I am posting this to see if there is anyone out there I can maybe put in touch with my lighting designer so I apologize in advance if my "tech language" is off.

We are producing a musical and have rented a Leprekon 612 12 channel console and 3 NSI DDS5600 4 x 600w dimmer packs. Basically all dimmer packs have been plugged in and the control cable plugged the dimmers into the console. Meanwhile, only 1 of the dimmer packs is responding to the board and it is being very sporadic (it won't dim, just abruptly turn off and on) and sometimes won't turn off for 5 minutes after a channel has been brought down.

I have pro lighting people who can't figure out what the problem (but they aren't familiar with this system). Has anyone used this system before and recognize this problem and perhaps have a solution to offer.

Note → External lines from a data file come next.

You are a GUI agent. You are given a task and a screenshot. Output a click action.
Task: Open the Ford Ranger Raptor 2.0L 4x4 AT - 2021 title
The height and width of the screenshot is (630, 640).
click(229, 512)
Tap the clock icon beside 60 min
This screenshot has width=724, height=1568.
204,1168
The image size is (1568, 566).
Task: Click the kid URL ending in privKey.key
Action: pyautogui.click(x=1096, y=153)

Any advise would be GREATLY appreciated, especially if you can email me and I can have my designer email you with more details.

Thanks in advance,

Mitchell Marcus
[email protected]


----------



## Radman (Jan 22, 2006)

First thought is to check that the control protocols match. Unless you have some funky 5 pin to 3 pin cable and the DMX version of the console, I'm pretty sure the MPX protocol is the same on both the light board and the dimmers, though they are from different manufacturers. The next thing I would check is that the control cables are wired correctly. If they aren't this may be what's causing you difficulty.

I am emailing a link to this post to you as well.


----------



## moojoe (Jan 22, 2006)

i would think that its either the control cable, or you didnt assign your dimmers properly. and it sounds most likely like the dimmers.


----------



## Radman (Jan 22, 2006)

Yep, I agree, that was my second thought, which I forgot to mention. :roll:


----------



## krhodus (Jan 22, 2006)

With some portable dimmer systems (mostly older Lepercon systems), you need to check with pigtail are plugged in. I am unfamiliar with the NSI dimmers, but on the Leprecon there are 2 AC ports the dimmer plugs in with. Only one of them will power the DMX in the unit. The other just powers those outlets. On Lepercons it is not marked which this is (on older systems it is 1-6 on the Left that powers it, newer systems its 1-3 that powers it, I believe thought I may have it mixed up). Try plugging the packs in a different sequence.

That has been my problem with portable dimmer systems.

Kevin


----------



## falcon (Jan 23, 2006)

I used the Leprechan 624 for some time and we found out that this problem can come with the soft patching on the board, so if you completely reset it, it should help some of it. The other problem is that the dimmer packs aren't set correctly. Check the dip switches on the packs and make sure the first pack is set to 0000000 second to 1000000 and third to 0100000. With that, it should get all the dimmers working corresponding to the board channels. The last thing I could think of that this might happen wiht, is that the internal jumper selection is on the work setting to how you want it. In this case, take it back to the rental place and have them change it for you.


----------